Following World War II, the Golden Age of Tango drew to a close. Politics and the arts were in turmoil. Tango evolved a more avant-garde flavor as Tango combos performed more for listening audiences than dancing. Perhaps the most notable figure of this time was my favorite, Astor Piazzolla. Piazzolla was weaned on the music of Gardel and even appeared in a movie with Gardel in 1935. But, it was Troilo who started Piazzolla on his way to notoriety by inviting him to join his band as Troilo's primary bandoneon player and arranger. In 1967, Piazzolla composed the avant-garde Tango-operita "Maria de Buenos Aires", starring singer Amelita Baltar. So far from the traditional, this work distinguished Tango forever as pre- and post - Piazzolla. For me, Piazzolla is the essence of Tango -- love, betrayal, and resolution. I often hear my Tanguero amigos exclaim, "you can't dance to Piazzolla." I sometimes ask them, "Have you ever been in love, I mean really in love?" Then, you can dance to Piazzolla!
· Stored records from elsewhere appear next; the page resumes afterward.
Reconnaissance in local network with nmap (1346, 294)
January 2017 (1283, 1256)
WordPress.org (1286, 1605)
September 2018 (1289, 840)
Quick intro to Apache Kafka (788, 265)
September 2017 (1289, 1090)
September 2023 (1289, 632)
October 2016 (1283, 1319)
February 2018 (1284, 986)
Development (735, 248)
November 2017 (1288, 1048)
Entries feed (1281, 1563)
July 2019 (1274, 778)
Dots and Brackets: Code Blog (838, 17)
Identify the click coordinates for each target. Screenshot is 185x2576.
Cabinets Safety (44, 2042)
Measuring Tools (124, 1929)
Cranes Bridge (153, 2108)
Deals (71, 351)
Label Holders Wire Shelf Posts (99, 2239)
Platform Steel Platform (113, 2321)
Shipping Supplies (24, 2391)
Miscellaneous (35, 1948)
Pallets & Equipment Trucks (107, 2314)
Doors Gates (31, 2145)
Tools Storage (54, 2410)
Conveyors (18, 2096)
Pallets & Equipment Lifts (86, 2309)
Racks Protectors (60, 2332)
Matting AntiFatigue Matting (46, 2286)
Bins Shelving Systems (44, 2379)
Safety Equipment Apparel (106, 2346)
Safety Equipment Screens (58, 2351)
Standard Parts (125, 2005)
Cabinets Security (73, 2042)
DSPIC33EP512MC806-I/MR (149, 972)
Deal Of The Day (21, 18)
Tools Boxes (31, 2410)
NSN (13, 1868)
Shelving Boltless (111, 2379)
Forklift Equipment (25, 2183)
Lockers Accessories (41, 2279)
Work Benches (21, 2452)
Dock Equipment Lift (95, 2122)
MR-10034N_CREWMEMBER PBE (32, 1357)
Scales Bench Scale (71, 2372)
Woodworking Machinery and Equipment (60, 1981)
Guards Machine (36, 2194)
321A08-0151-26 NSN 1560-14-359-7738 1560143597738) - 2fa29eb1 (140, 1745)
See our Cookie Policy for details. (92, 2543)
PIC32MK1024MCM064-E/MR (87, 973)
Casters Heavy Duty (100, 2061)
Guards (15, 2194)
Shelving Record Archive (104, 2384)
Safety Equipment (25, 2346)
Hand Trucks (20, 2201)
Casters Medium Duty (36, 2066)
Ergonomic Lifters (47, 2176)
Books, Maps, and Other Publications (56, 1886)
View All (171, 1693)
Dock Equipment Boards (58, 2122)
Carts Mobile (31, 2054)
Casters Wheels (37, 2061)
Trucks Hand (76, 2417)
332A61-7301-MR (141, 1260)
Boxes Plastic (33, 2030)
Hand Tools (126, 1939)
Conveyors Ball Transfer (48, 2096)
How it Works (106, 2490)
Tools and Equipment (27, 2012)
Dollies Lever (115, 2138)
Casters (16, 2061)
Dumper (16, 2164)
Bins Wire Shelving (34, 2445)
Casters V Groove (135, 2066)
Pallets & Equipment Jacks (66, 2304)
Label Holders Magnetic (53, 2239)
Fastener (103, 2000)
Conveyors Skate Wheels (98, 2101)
"The Tango is man and woman in search of each other. It is the search for embrace, a way to be together, when the man feels like a man and the woman feels like a woman, without machismo. The music arouses and torments, the dance is the coupling of two people, defenseless against the world and powerless to change things."

Juan Carlos Copes

Renaissance.
With movies such as "Scent of a Woman" , "True Lies", "Evita", and now "The Tango Lesson", Tango has had a resurgence, a veritable renaissance, of this marvelously romantic of all dances. Current Tango greats such as Juan Carlos Copes and Maria Nieves, Miguel Angel Zotto and Milena Plebs, and Oswaldo and Graciela, have shown us the magic of Tango in such shows as "Tango X Two (Tango Para Dos)", "Tango Argentino" and "Tango Passion".

Tango workshops and lessons abound in the DC area and one can Tango at least five nights a week at various venues. Come, let me show you the Tango! - fin.